Acredito que ele – o carpinteiro – curta mais o som do serrote quando fere a
madeira, o cheiro da serragem que se desprende, o sonho do objeto que dali
resultará ou mesmo o dinheiro do trabalho que lhe valerá o sustento.
Mas
deixa isto pra lá. Como sempre acontece, a partir de uma palavra estou perdendo
o rumo. A associação entulho–passado é perigosa, mas escapuliu. Se algum
psicanalista escuta meu pensamento estarei em maus lençóis. É sempre perigoso
deixar escapulir coisas que poderão servir para explicar meus comportamentos
esdrúxulos, no presente. Continuo a divagação: ao chegar à terceira idade...
Não gosto nada deste termo: prefiro velhice mesmo. Acho bonito. Enquanto a
Cartilha do Politicamente correto não proibir o termo vou de velha mesmo.
Mas
vamos lá: ao chegar à velhice, ou nas proximidades dela, algumas pessoas
agarram-se ao passado-entulho. Movem-se em meio a coisas inúteis, quebradas,
estragadas, pulando sobre escombros, ruínas, esbarrando em cacos, detritos e o
que é terrível, sofrem com isto. Conservam em casa objetos que não lhes servem
de nada e que lhes fazem lembrar, diariamente, alguma situação ou alguém que,
mais das vezes, não lhes faziam nada bem. Isto porque quando a lembrança é boa,
boa mesmo, não há necessidade de objetos para trazê-la.
O
mais estranho é que estas mesmas pessoas sabem, praticam e conhecem o antídoto
que as libertaria deste mal. Quando fazem uma obra em casa contratam um
caminhão para tirar o entulho; quando a máquina de lavar quebra e é substituída
por uma nova não lhes ocorre estocar a velha com destaque num lugar da casa,
para diariamente a ela dirigir o olhar ou mesmo para tentar em vão utilizá-la.
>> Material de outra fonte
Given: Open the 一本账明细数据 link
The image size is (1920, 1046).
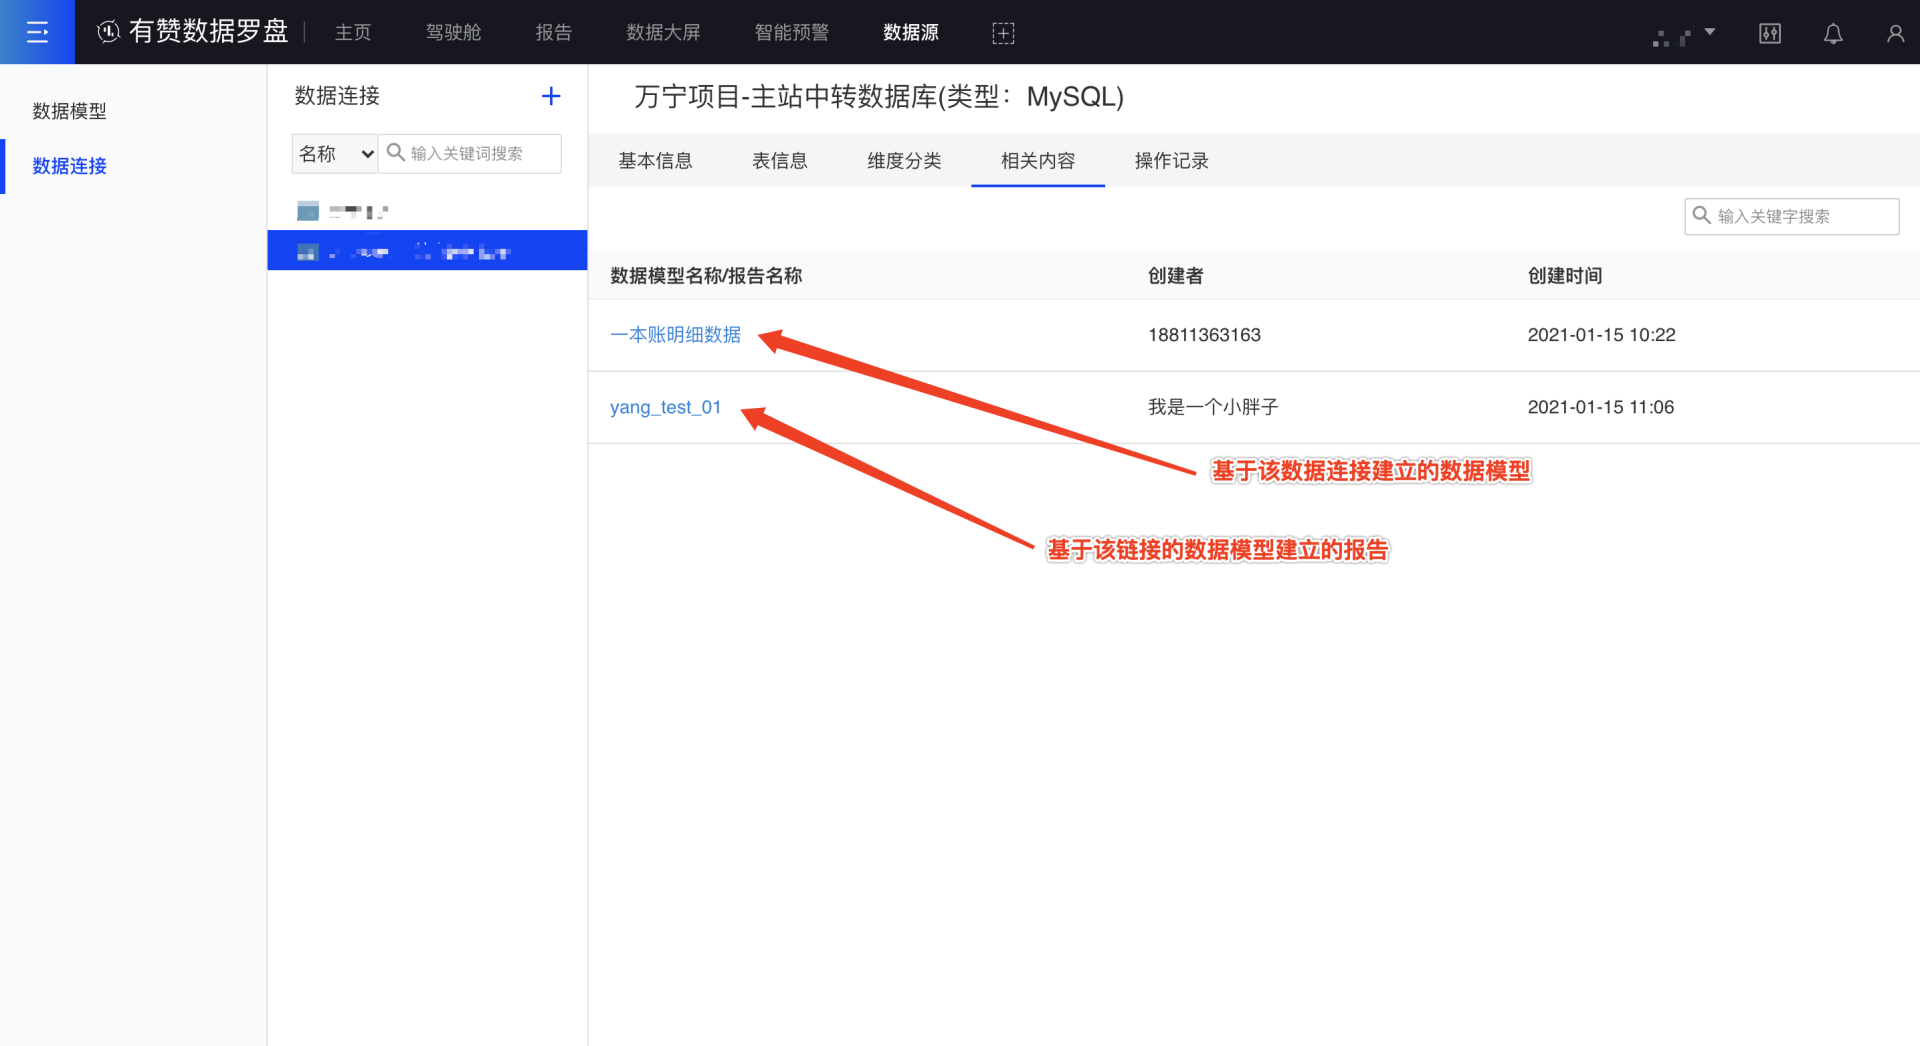Looking at the screenshot, I should click(x=675, y=335).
Sabem que coisas sem serventia são coisas sem serventia. Mas o entulho do
passado, não! Este é carregado com todo peso e não serventia que tem; conservado
através de lembranças e citações; exibido aos outros, como um troféu, para
apresentação da vítima que foram. Não importa que a maior parte das desventuras
tenha sido causada por opções próprias. E quem não as fez? E aí está o perigo.
Quando não se toma uma providência para mudar o rumo, as opções erradas tendem
a se repetir, e repetir e repetir gerando mais e mais entulho. É espantosa a
capacidade reprodutiva deste!
Conservá-lo é impedir que o espaço seja ocupado pelo que quer que seja.
Não cabe mais nada.
O
problema é que o caminhão que retira o entulho não vem a um simples chamado. É
preciso fazê-lo existir. Pra que aumentar o buraco? Vai ficar cada vez mais
fundo e não se vai poder sair. Claro que existem coisas boas no passado.
Sempre. E destas é bom lembrar e guardar lá num lugar em que se possa
retirá-las no momento, quando necessário, para se ter a sensação de que outras
acontecerão. Mas sobretudo servem para construir o presente. Vai daí que, mesmo
destas, não se deve lembrar sem parar. Não é legal. Ficar lembrando, impede de
sentir, cheirar, ouvir, ver e viver o que está acontecendo agora. E o presente
pode ser como o meu agora curtindo a visão dos micos na mangueira. Eles – os
micos - vão me valer, quem sabe, o escrito de uma nova crônica. É uma maneira
esdrúxula de acabar esta. Mas isto é vida!